Why newspapers haven't faded away in light of better technology and innovation is beyond me. They shoulda gone the way of the drive-in movie theater by now.
posted by ZachsMind at 4:02 PM on August 23, 2006


jjg - the reference is to his son, also named Ben, who invented a method of halftoning using ink on a screen with raised bumps.
posted by bashos_frog at 6:13 PM on August 23, 2006


This can be a useful tool for planning out videos, too.
posted by diplomacydiplomacy at 6:28 PM on August 23, 2006


Grumblebee, these panels aren't supposed to be used exclusively...

No, but you can try.

Note to self: In the future, don't sit on a potential FPP material, intending to one day 'flesh it out a bit more'. Post it!
POST IT NOW!!!


Uh, nice post, empath. *sobs*
posted by Alvy Ampersand at 6:36 PM on August 23, 2006


Excellent post, very zen.
posted by Vindaloo at 10:40 PM on August 23, 2006


Ivan Brunetti's 22 Comic Panels That Always Work
posted by hydrophonic at 11:07 PM on August 23, 2006


> How about a NSFW for panel 20, huh? Sheesh!
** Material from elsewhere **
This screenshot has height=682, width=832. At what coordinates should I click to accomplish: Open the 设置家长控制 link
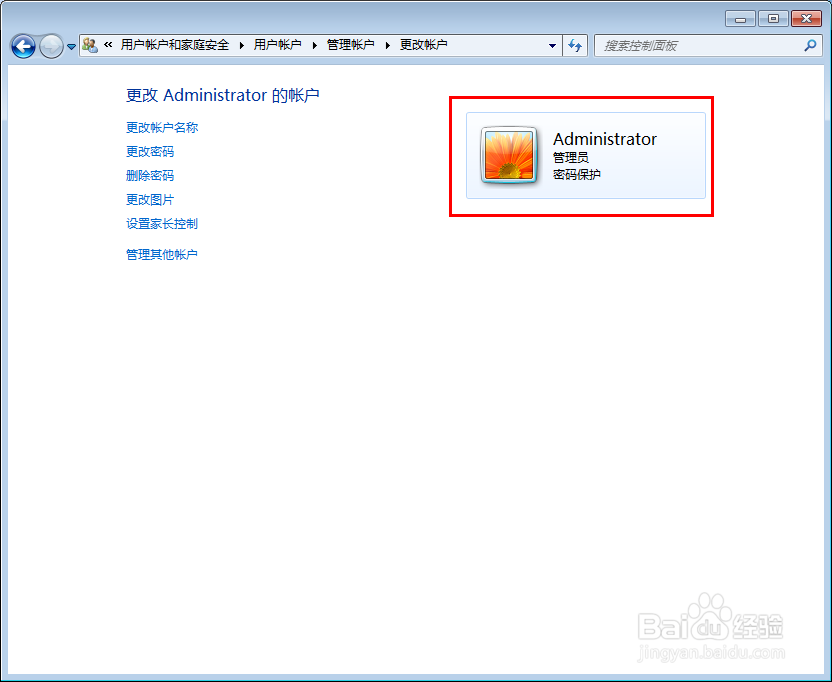(x=162, y=223)

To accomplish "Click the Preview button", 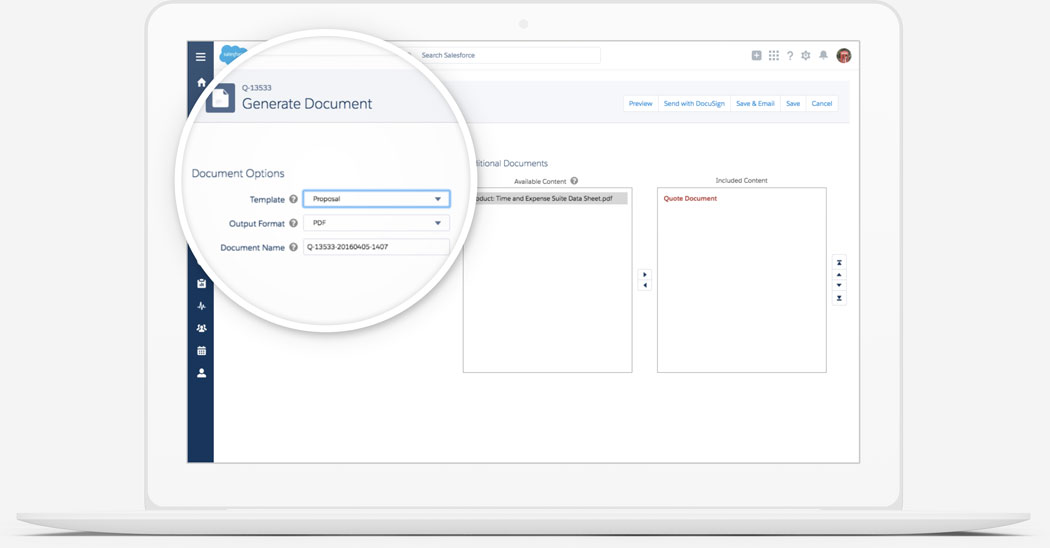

Where on earth do you work? Opus Dei?

Can a black and white cartoon drawing of a naked woman - pretty much in the distance - be worse than you surfing rather than working?
posted by catchmurray at 7:35 AM on August 24, 2006


Alvy + empath: Are you guys on the "oubapo-america" list, too?
posted by safetyfork at 8:07 AM on August 24, 2006


I got it from 37 signals.
posted by empath at 8:11 AM on August 24, 2006


I'm just a nerd who's spent way to much time in Comic Blogville.
posted by Alvy Ampersand at 8:25 AM on August 24, 2006


Damn. I thought maybe, just maybe! The panels seem to be making the rounds lately. Cool links no matter where the source.